L'établissement du lien de filiation constitue l'un des actes les plus fondateurs du droit de la famille, car il fixe juridiquement l'appartenance de l'enfant à sa lignée et déclenche l'ensemble des droits et devoirs qui en découlent. Hors mariage, ce lien ne s'établit pas toujours automatiquement à l'égard du père, ni nécessairement à l'égard de la mère selon les situations : il suppose alors une démarche volontaire, la reconnaissance d'un enfant. Acte juridique solennel et personnel, la reconnaissance permet à un parent de déclarer officiellement son lien avec l'enfant et d'en assumer les conséquences. Elle peut être effectuée avant la naissance, au moment de la déclaration de naissance ou ultérieurement, et obéit à des formalités précises accomplies en mairie. Le présent article expose la notion de reconnaissance, ses conditions et ses formes, la procédure à suivre, ses effets sur la filiation et l'autorité parentale, ainsi que les modalités de sa contestation lorsque la vérité biologique est en cause.

La notion de reconnaissance d'un enfant

La reconnaissance d'un enfant est l'acte par lequel une personne déclare être le père ou la mère d'un enfant et établit ainsi juridiquement le lien de filiation.

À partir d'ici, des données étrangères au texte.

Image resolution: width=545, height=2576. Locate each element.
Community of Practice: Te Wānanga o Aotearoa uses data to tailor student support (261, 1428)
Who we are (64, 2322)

Il s'agit d'un acte unilatéral, personnel et volontaire : nul ne peut reconnaître un enfant à la place d'un autre, et la reconnaissance exprime l'engagement du parent à assumer ses responsabilités. Cet acte intervient principalement hors mariage, car au sein du mariage la filiation paternelle se trouve présumée à l'égard de l'époux de la mère. À l'égard de la mère, la filiation s'établit en principe par la seule désignation dans l'acte de naissance, de sorte que la reconnaissance maternelle est devenue moins fréquente, demeurant utile notamment en cas de reconnaissance prénatale. La reconnaissance s'inscrit ainsi dans l'ensemble des modes d'établissement de la filiation, aux côtés de la présomption, de la possession d'état et du jugement.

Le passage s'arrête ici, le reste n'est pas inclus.